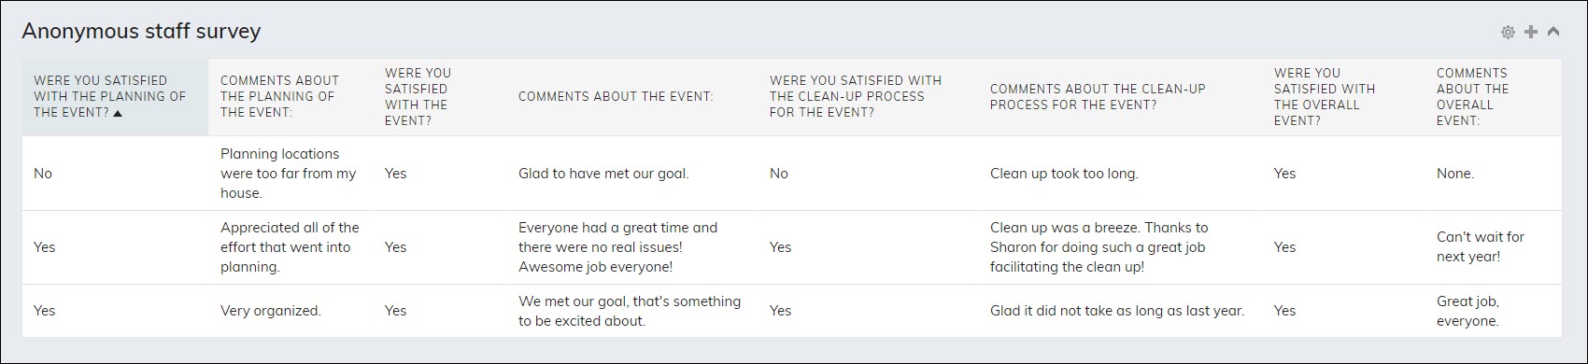Select the 'Very organized.' comment cell
The height and width of the screenshot is (364, 1588).
(x=291, y=311)
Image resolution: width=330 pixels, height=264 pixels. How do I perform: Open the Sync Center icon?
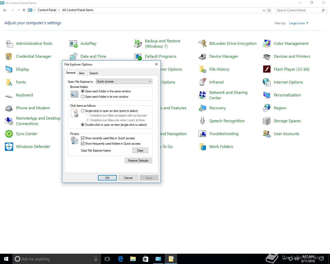coord(9,134)
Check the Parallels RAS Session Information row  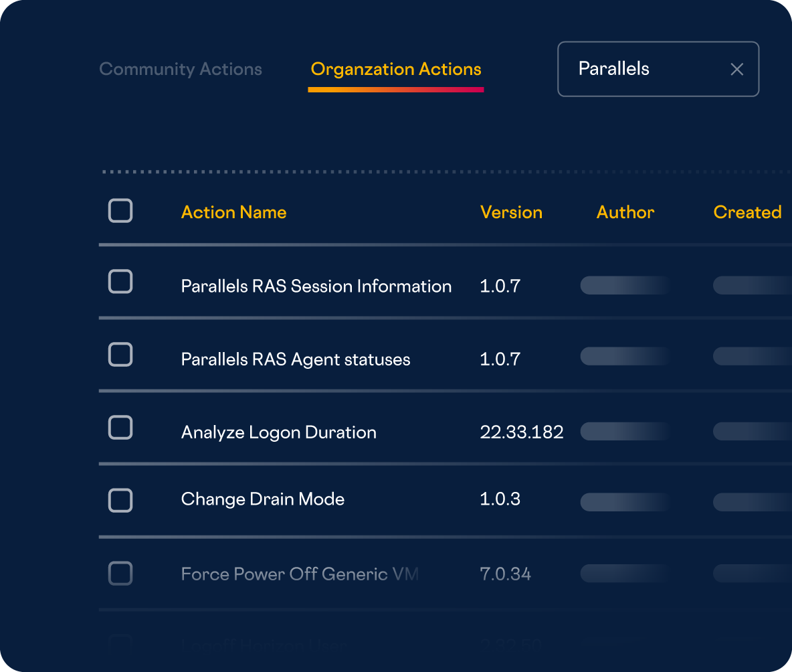(x=120, y=282)
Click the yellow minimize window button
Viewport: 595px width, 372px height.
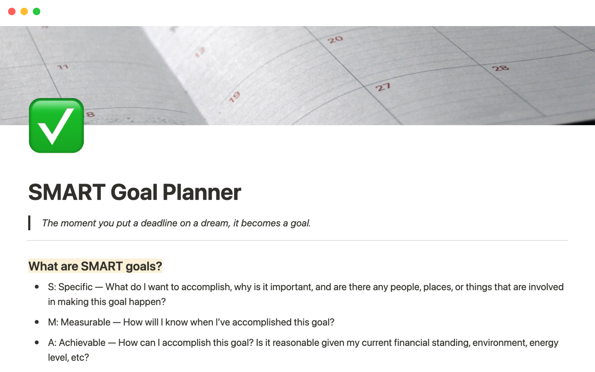[24, 11]
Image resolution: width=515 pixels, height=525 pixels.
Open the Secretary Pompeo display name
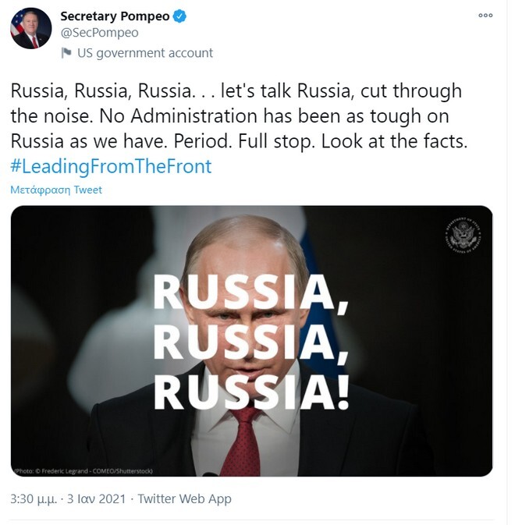click(115, 16)
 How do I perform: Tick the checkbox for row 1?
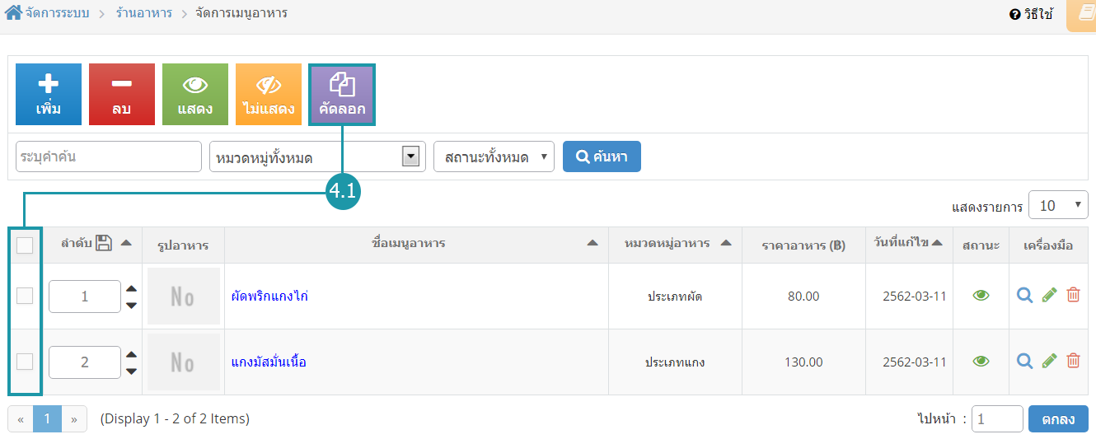tap(25, 295)
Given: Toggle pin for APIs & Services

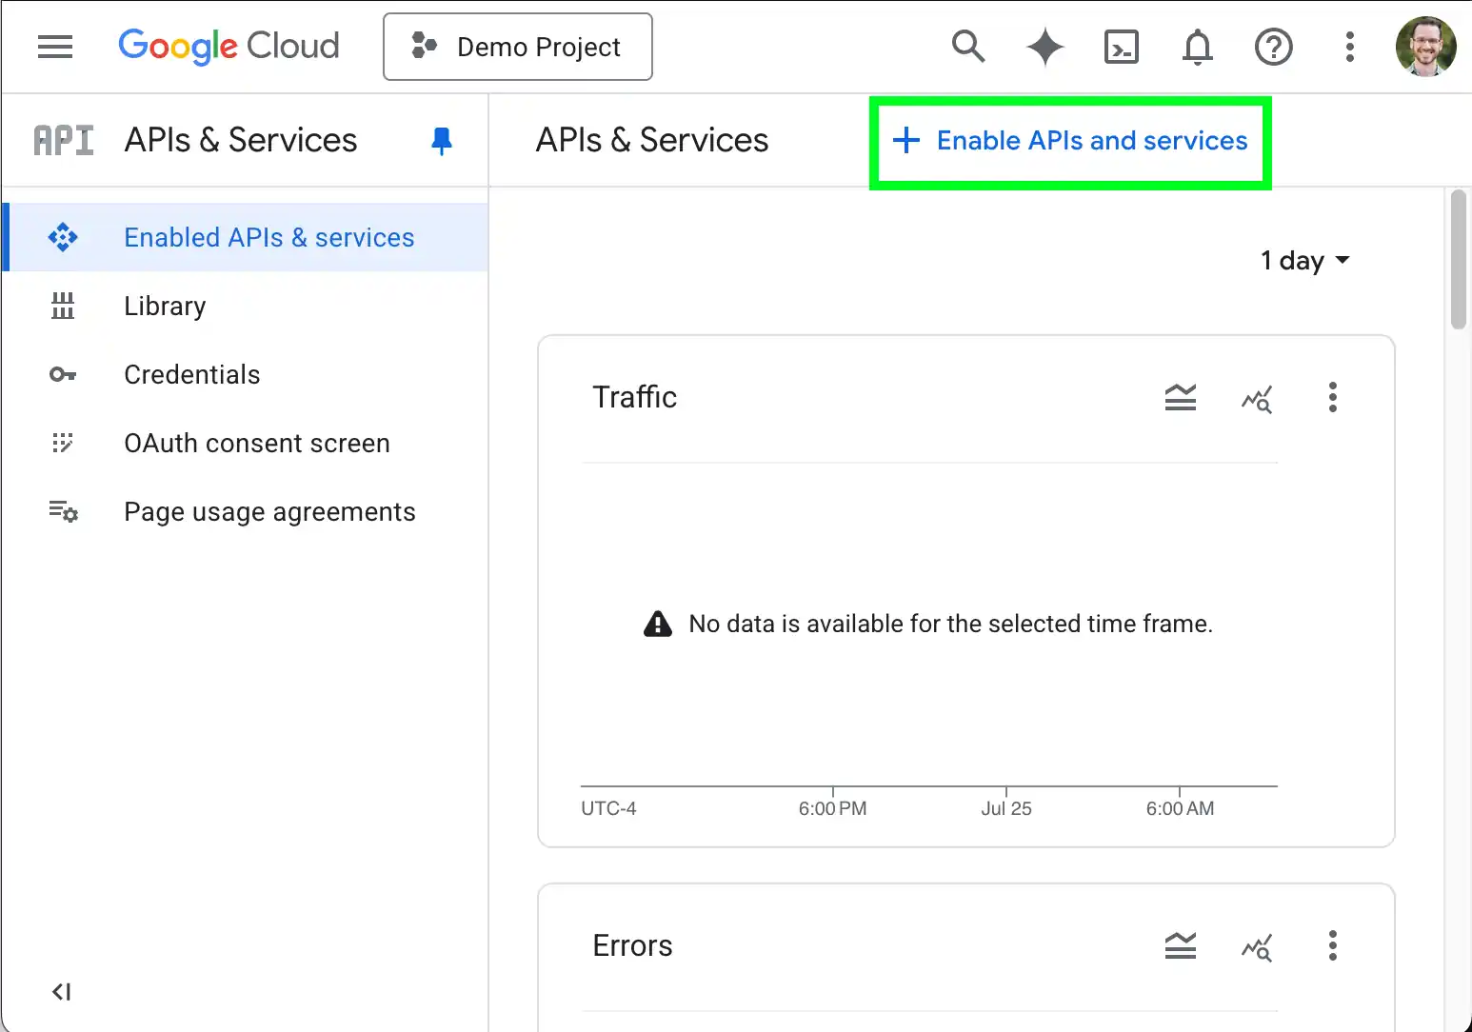Looking at the screenshot, I should click(x=441, y=140).
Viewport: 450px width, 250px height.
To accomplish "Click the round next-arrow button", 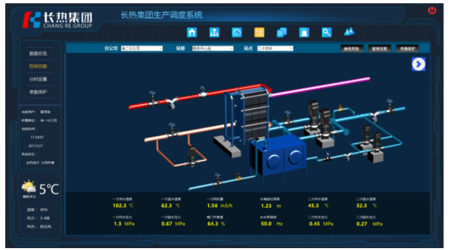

◆ ◆ ◆ ◆

Written request. Could you reproduce the records word for word, from their first line through the line containing "coord(9,134)"? Leave the pictures out of your answer.

The completed task.
Select the 'Very organized.' comment cell
The height and width of the screenshot is (364, 1588).
(x=291, y=311)
Image resolution: width=330 pixels, height=264 pixels. How do I perform: Open the Sync Center icon?
coord(9,134)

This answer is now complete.